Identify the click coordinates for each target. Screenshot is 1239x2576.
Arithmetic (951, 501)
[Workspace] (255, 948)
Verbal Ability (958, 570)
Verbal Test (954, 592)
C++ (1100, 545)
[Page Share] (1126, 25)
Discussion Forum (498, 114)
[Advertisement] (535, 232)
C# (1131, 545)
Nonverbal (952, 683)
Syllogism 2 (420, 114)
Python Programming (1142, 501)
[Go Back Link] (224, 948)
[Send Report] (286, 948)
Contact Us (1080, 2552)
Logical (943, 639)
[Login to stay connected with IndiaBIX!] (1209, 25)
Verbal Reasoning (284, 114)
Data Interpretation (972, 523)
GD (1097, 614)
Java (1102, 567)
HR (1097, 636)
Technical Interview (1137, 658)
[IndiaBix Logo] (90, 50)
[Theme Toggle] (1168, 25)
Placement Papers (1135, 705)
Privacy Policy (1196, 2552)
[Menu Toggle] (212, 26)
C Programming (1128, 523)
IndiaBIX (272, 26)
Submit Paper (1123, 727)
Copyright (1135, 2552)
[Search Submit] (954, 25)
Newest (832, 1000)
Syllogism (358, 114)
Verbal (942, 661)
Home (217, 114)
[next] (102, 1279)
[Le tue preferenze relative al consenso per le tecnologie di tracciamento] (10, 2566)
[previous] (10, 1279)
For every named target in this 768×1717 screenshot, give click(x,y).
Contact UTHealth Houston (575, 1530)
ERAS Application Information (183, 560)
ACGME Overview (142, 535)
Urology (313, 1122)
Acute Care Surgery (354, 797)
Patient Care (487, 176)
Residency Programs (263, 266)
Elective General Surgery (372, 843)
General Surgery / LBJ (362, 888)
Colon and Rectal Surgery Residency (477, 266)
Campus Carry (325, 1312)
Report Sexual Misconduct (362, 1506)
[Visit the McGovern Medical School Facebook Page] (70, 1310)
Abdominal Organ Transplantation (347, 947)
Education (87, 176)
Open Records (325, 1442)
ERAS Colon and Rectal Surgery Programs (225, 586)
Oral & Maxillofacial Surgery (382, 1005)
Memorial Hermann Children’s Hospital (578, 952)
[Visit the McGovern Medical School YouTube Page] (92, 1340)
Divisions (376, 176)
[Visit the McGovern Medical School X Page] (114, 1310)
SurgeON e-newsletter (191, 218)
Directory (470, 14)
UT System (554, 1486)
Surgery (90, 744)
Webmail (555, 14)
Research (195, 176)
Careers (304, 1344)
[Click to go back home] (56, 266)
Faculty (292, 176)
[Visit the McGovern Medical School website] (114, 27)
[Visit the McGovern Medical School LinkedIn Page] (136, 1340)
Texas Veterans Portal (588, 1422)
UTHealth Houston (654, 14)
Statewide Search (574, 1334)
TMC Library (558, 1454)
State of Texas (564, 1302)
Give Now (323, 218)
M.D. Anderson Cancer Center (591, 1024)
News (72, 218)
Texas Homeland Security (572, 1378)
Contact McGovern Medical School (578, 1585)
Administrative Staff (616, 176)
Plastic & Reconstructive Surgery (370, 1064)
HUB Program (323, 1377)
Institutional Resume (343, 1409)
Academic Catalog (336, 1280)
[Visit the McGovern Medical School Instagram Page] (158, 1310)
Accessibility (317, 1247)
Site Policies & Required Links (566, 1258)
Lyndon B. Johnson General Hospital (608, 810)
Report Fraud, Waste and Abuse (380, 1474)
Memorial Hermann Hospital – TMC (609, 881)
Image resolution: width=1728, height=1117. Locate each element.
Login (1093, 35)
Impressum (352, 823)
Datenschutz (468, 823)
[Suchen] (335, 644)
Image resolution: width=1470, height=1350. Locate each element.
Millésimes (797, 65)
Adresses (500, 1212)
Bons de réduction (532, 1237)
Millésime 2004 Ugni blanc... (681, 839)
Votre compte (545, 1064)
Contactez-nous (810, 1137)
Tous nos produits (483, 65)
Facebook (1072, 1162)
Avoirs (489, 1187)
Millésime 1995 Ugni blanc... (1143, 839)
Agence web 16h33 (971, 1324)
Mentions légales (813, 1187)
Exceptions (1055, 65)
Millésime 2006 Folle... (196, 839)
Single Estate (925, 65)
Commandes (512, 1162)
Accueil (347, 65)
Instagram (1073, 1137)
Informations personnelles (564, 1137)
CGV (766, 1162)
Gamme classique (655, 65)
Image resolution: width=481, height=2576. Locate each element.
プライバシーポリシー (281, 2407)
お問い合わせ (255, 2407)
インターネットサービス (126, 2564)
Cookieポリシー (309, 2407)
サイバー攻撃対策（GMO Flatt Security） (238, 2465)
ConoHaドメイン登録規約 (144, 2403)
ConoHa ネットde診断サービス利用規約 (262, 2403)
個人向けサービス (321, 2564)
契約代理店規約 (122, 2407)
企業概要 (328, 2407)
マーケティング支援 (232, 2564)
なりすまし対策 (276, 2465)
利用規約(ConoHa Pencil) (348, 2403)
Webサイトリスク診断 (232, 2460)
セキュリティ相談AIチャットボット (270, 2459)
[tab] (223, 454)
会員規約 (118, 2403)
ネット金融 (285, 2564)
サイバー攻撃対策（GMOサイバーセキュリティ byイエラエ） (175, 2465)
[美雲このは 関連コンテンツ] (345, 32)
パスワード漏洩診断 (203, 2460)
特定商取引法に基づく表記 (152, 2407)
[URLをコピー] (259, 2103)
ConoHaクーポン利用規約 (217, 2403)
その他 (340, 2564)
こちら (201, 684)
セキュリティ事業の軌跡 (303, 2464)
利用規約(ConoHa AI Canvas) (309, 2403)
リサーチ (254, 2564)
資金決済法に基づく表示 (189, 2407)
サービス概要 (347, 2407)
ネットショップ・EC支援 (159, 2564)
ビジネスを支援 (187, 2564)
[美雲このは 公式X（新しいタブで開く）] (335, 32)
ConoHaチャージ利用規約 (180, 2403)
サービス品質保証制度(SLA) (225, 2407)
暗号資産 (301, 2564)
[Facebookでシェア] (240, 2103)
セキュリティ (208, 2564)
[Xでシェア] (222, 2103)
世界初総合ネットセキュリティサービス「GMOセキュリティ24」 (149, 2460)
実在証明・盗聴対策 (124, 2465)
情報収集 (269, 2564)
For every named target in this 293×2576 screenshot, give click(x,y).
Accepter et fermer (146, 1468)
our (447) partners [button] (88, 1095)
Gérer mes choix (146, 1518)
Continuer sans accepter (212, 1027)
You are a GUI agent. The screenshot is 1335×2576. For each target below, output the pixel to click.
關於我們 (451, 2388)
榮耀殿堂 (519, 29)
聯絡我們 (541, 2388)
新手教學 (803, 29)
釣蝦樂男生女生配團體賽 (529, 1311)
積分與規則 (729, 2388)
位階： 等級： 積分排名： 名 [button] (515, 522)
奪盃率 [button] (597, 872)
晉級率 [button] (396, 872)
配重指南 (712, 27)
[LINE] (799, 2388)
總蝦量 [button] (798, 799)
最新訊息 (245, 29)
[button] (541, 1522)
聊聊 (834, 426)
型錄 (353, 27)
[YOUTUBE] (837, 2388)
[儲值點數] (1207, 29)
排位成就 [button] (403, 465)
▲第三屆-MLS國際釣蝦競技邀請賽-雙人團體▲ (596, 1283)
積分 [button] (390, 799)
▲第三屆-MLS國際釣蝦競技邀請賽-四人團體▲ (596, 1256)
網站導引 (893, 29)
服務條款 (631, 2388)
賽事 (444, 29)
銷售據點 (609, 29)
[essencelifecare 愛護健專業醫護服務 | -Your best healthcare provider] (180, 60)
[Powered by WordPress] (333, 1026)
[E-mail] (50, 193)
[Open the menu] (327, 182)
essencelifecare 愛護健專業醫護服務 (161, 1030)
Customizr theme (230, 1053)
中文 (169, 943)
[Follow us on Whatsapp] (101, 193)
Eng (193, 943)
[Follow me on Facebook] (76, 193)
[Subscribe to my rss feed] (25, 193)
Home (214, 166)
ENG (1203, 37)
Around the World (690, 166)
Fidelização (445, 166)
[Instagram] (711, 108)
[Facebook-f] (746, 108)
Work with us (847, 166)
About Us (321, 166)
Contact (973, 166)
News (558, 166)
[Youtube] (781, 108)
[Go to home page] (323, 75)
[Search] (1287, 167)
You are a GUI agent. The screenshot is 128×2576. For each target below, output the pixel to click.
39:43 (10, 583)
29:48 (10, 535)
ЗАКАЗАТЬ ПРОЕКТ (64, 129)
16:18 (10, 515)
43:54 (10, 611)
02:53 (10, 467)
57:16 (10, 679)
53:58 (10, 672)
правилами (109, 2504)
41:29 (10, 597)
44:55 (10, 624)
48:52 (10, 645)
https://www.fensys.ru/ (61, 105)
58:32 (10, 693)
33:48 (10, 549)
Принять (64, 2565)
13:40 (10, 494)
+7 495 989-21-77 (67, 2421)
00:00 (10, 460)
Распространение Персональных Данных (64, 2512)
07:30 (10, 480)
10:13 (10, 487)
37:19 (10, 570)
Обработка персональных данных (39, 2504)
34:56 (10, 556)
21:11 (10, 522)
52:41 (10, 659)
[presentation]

■ **ACTION ITEM**: Every line above from the line with "賽事 (444, 29)" to the line with "中文 (169, 943)" is wanted, ends included; write them out exactly and add no other line.

■ **ANSWER BOX**:
賽事 (444, 29)
銷售據點 (609, 29)
[essencelifecare 愛護健專業醫護服務 | -Your best healthcare provider] (180, 60)
[Powered by WordPress] (333, 1026)
[E-mail] (50, 193)
[Open the menu] (327, 182)
essencelifecare 愛護健專業醫護服務 (161, 1030)
Customizr theme (230, 1053)
中文 (169, 943)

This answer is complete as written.